Он не был гобсеком, просто своеобразный человек. Он собирал картины. Причем ему по баснословным ценам иногда всучивали жуткую дрянь. У него были и феноменальные вещи в квартире, где я бывал уже после смерти. Цвета обоев я не увидел — все стены были увешаны. Там были и Крамской, и Нестеров, и Иванов, и крупнейшее собрание живописи русских художников. Одновременно он собирал библии. У него «Апокалипсиса» было пять экземпляров разных изданий. Он собирал и иконы. Вообще все свои деньги он тратил на это.

Он был бездетным и все завещал своей сестре. Сестра его тоже не была замужем и посвятила свою жизнь ему, но после его смерти фактически все это осталось беспризорным и отошло государству. К сожалению, частично было разворовано. А сейчас на его квартире, слава Богу, сделали Филиал музея музыкальной культуры имени Глинки, и он считается творческим дирижерским кабинетом. Идею эту дал я, между прочим. Я предложил, чтобы там открыли нечто вроде клуба, чтобы можно было дирижерам и музыкантам после концерта зайти. Это рядом с консерваторией. Да, зайти туда и за чашкой чая посидеть, обсудить концерт. В общем, чтобы было где встретиться и поговорить на творческие темы.
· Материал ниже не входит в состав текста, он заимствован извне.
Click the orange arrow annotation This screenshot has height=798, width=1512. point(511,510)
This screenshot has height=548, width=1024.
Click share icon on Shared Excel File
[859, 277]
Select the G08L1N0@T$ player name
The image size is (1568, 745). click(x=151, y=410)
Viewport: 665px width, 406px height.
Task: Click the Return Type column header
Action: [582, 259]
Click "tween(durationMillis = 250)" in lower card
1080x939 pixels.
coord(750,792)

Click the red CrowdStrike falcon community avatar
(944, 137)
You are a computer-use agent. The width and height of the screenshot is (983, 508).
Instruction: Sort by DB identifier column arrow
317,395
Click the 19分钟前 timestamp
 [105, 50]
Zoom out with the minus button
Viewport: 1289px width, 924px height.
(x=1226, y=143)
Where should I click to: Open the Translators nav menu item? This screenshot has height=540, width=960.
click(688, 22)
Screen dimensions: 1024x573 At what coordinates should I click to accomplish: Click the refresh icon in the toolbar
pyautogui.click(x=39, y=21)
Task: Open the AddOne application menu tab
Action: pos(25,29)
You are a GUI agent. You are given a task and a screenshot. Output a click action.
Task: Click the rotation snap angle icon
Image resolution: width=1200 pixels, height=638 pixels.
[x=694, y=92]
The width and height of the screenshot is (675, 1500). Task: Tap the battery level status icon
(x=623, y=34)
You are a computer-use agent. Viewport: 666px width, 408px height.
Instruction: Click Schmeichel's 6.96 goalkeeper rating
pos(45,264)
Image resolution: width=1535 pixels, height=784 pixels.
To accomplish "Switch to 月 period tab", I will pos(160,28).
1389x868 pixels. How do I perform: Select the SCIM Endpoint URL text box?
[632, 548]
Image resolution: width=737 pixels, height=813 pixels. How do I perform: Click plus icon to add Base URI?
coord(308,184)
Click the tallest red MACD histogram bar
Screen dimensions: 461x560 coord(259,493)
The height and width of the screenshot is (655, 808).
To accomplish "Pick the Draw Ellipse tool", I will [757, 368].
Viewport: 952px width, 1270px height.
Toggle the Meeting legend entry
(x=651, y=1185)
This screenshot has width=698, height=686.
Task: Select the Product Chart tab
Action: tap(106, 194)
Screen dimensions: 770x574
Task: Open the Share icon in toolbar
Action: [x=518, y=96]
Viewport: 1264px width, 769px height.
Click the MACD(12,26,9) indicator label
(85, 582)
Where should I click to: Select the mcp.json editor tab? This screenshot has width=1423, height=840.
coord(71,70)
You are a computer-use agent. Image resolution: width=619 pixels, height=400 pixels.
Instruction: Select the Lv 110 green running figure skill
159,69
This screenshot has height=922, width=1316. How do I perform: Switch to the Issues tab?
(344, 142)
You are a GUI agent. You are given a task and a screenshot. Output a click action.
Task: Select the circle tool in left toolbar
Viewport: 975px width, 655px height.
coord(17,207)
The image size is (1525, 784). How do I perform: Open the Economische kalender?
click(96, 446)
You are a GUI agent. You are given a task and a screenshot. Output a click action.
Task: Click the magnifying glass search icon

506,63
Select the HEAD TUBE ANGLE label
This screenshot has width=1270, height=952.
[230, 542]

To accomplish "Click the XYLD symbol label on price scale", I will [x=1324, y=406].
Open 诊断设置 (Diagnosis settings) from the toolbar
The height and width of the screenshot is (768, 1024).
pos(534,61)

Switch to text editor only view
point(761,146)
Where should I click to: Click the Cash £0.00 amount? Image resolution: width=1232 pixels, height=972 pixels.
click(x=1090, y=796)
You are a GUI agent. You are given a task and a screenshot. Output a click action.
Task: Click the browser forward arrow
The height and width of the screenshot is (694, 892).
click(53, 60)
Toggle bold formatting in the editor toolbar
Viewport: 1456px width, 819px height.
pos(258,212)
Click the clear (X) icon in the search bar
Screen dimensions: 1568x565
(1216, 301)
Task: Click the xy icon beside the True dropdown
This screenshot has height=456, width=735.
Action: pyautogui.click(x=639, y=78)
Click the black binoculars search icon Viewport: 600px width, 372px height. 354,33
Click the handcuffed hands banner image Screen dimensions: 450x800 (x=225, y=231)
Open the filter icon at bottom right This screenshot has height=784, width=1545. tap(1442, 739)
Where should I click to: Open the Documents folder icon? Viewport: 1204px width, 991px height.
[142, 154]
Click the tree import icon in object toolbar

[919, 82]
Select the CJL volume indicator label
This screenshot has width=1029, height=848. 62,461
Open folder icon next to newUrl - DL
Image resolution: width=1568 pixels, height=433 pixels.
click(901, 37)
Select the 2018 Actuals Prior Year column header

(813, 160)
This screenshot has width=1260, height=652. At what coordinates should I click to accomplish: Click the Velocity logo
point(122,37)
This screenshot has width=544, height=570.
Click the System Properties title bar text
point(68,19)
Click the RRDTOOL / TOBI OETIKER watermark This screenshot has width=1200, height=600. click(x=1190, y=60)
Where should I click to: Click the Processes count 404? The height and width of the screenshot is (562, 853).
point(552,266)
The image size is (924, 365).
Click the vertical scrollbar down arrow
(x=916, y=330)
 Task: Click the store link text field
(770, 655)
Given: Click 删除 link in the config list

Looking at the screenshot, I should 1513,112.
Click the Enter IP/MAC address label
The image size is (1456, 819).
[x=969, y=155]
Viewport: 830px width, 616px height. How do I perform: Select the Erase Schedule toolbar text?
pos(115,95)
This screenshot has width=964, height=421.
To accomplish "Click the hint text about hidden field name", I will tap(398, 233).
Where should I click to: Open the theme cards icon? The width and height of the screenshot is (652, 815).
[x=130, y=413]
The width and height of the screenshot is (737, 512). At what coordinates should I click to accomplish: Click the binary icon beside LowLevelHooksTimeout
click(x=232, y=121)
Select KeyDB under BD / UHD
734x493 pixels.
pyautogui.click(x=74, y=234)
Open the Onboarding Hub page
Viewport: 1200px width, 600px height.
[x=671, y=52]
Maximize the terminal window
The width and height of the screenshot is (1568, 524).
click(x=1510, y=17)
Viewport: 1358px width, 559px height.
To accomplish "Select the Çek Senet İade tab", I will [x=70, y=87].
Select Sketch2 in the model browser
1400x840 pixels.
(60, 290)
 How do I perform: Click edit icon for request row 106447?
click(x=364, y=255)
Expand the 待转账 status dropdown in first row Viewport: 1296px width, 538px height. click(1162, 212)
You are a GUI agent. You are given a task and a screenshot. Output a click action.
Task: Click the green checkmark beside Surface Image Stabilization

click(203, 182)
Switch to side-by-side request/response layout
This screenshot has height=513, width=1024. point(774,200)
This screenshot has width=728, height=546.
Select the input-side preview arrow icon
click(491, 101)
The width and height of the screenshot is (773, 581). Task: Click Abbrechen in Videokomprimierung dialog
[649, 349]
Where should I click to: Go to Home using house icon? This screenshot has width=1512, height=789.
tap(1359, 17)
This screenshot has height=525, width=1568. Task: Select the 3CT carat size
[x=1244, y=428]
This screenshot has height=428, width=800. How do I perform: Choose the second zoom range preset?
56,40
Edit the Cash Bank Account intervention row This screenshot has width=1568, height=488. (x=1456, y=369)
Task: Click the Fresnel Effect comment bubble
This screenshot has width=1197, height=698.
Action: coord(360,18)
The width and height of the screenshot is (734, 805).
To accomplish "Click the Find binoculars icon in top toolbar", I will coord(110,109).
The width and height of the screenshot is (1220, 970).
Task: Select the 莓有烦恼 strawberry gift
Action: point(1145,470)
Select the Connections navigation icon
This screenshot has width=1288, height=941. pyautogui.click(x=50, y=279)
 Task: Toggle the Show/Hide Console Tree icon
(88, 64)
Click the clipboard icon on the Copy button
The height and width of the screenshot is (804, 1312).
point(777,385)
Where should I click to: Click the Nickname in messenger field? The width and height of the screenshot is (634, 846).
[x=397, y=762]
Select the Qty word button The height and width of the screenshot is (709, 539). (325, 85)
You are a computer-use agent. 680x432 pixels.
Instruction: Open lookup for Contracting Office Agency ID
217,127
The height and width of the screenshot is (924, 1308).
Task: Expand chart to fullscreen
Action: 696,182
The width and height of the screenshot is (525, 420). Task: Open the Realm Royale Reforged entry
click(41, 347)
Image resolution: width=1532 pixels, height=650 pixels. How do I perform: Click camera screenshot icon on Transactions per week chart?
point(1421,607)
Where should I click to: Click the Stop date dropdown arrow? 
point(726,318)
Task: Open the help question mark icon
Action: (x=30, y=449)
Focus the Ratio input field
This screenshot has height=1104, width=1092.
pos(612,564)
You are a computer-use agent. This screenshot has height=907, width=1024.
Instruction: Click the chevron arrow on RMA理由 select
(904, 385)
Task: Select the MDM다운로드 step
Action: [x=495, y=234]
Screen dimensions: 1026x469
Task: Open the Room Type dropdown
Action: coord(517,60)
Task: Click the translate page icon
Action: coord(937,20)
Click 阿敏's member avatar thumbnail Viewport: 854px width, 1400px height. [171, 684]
У Голованова была еще одна мания — воровать партитуры. Если к нему попадала чья-то партитура — все! — навсегда. Помню, мне пришлось дирижировать «Колокола», и у Голованова была партитура из библиотеки Большого театра. Я по наивности к нему подлетел: «Николай Семенович, у меня маленькая партитурка, там ничего не видно, у вас, говорят, большая есть». — «Я посмотрю!.. Нет, не нашел». Потом, когда я рылся в его нотах после смерти, нашел — на самом видном месте лежала. Он вообще все партитуры прикарманивал. Правда, они все были исчерканы его знаменитым карандашом. У него было два карандаша — малиновый и синий, причем каждый такой ядовитости, что цвет проникал через все страницы насквозь, поэтому все его пометки сделаны навечно — стереть их нельзя. Кстати, оркестровые партии всех вещей, которые он дирижировал, тоже испещрены его карандашом. Он никому не доверял делать пометки в партиях — все изменения вносил в партии сам. Предположим, во время репетиции ему приходит в голову выделить что-то в партии четвертой валторны. Он просит принести после репетиции партию. Находит это место по партитуре, пишет нюанс и потом до конца страницы пишет два форте, раструб вверх, соло.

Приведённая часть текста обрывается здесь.